Our hypothesis is that by means of muscular strands, accessory pathways cross the tricuspid annulus in the place where the anterosuperior leaflet is located. This leaflet, as reported by Anderson and coauthors [1], is always abnormal anatomically. Usually, "it is large and has abnormal fibrous strands running through it. These strands sometimes become muscularized, and attach the leaflet at the right ventricle wall". In some hearts the attachment is by means of these abnormal muscularized chordae, whereas in others the attachment is continuous and can incorporate the anterolateral papillary muscle. The tricuspid valve is "muscularized" in Ebsteins anomaly, and in 11 of our patients during operation, it was noticed in the presence of continuous muscular bands. Therefore, detachment of the anterosuperior leaflet and incision of all the muscular trabeculations provide not only leaflet mobilization, but also interruption of accessory pathways.
The goals of the various surgical procedures are to reduce the structural and functional anomaly. However, the major unsolved problem is the high incidence of atrial arrhythmias, which exist preoperatively and postoperatively [21]. In a study of cardiac arrhythmias in patients undergoing surgical repair of Ebsteins anomaly, Oh and associates [3] found that 33% of patients with preoperative arrhythmias continued to have symptomatic tachycardia after operation. For this reason, in patients with a "wide complex," Danielson and co-workers [5] reported prophylactic intravenous administration of lidocaine hydrochloride 48 hours before operation and use of procainamide hydrochloride for 3 months postoperatively once oral intake has begun. In no patient in our series did we use the maze procedure because of the lack of published data favoring a reduction in atrial fibrillation in right-sided lesions. Map-directed ablation of accessory pathways is time-consuming, and according to the Mayo clinic experience [5], the incidence of recurrent rhythmic disturbances is still a problem with this procedure.
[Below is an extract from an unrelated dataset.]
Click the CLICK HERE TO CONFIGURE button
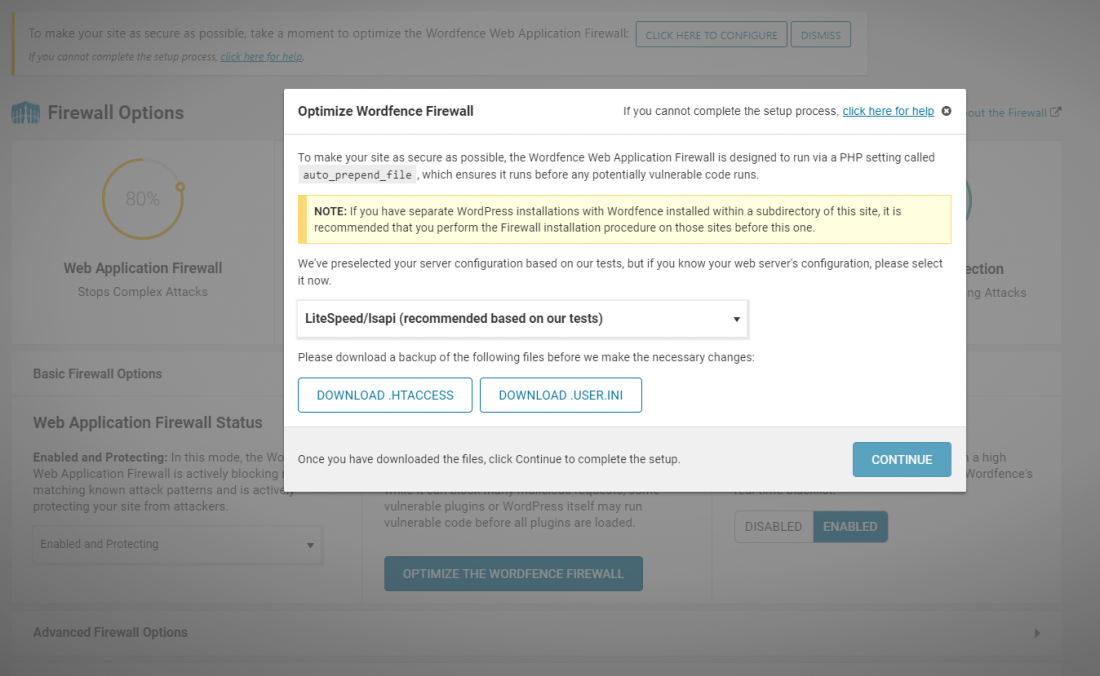The height and width of the screenshot is (676, 1100). point(711,34)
With our technique, we were able to reestablish sinus rhythm in about 30% of patients with preoperative cardiac arrhythmias, and fewer than one sixth continued to have symptomatic tachycardias after operation. There was a more marked decrease in the occurrence of supraventricular tachycardia compared with atrial fibrillation. This suggests that the etiology of supraventricular tachycardia in many of these patients may be related more to the presence of the accessory pathways than to primary or secondary myocardial abnormalities seen with Ebsteins anomaly. These observations correlate with those in previous reports [17, 22] in which the authors observed that patients in atrial fibrillation with surgical ablation of the accessory pathways in Ebsteins anomaly had a twofold to threefold increased risk of a new atrial fibrillation developing postoperatively compared with patients without Ebsteins anomaly. This fact demonstrates that the etiology of atrial fibrillation in patients with Ebsteins anomaly is due overall to right atrial enlargement. In summary, interruption of accessory pathways, whatever the technique used, is not efficient when atrial fibrillation is present. On the basis of the good results of conservative surgical procedures, we advise discussion about an operation before the onset of atrial enlargement.
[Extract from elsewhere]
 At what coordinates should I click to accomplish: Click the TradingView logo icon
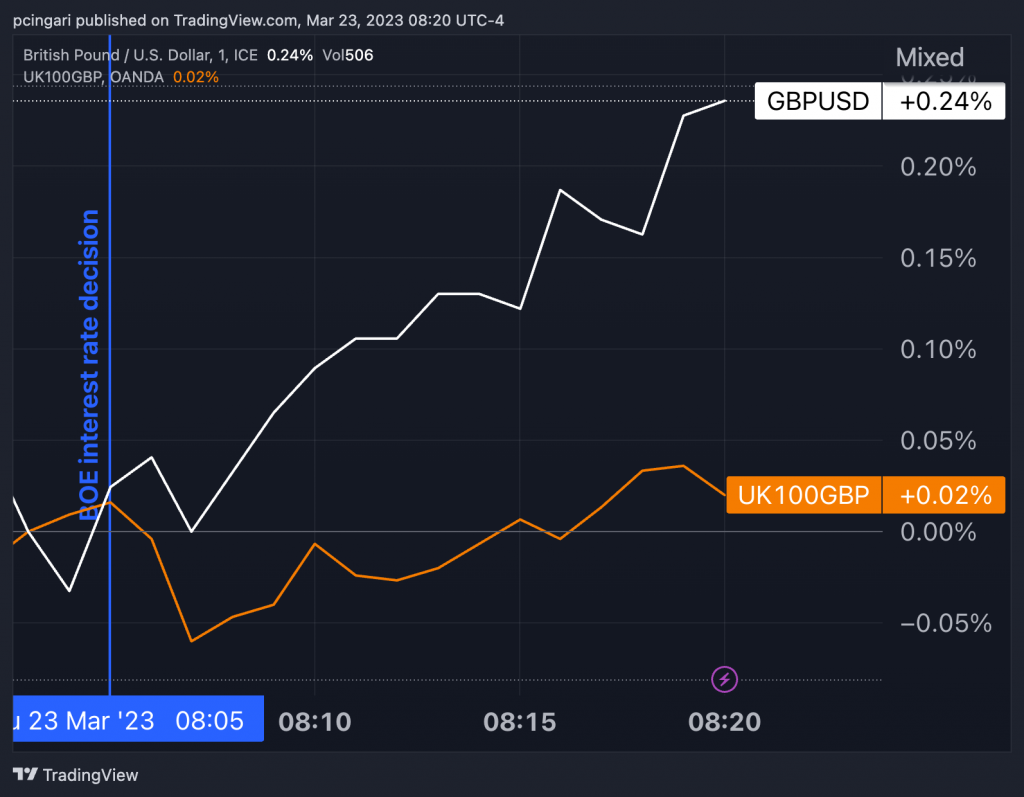coord(26,775)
The significant decreases in the frequency and severity of arrhythmias, in the need of antiarrhythmic drugs, and in activity limitations as demonstrated by a better New York Heart Association class after operation appear to have greatly improved the quality of life of patients with Ebsteins anomaly. Our study does have limitations. It is a retrospective study, and it was not possible to demonstrate electrophysiologically the presence of accessory pathways in the anterior leaflet of the tricuspid valve. Nevertheless, our study reveals that arrhythmia can be found in nearly 1 of every 2 Ebsteins patients referred for surgical correction. Detachment of the anterosuperior leaflet and plication of the right ventricular chamber reduce the incidence of postoperative arrhythmias. The technique is not as effective for arrhythmias secondary to atrial enlargement; therefore, we suggest the operation be performed earlier before atrial enlargement occurs.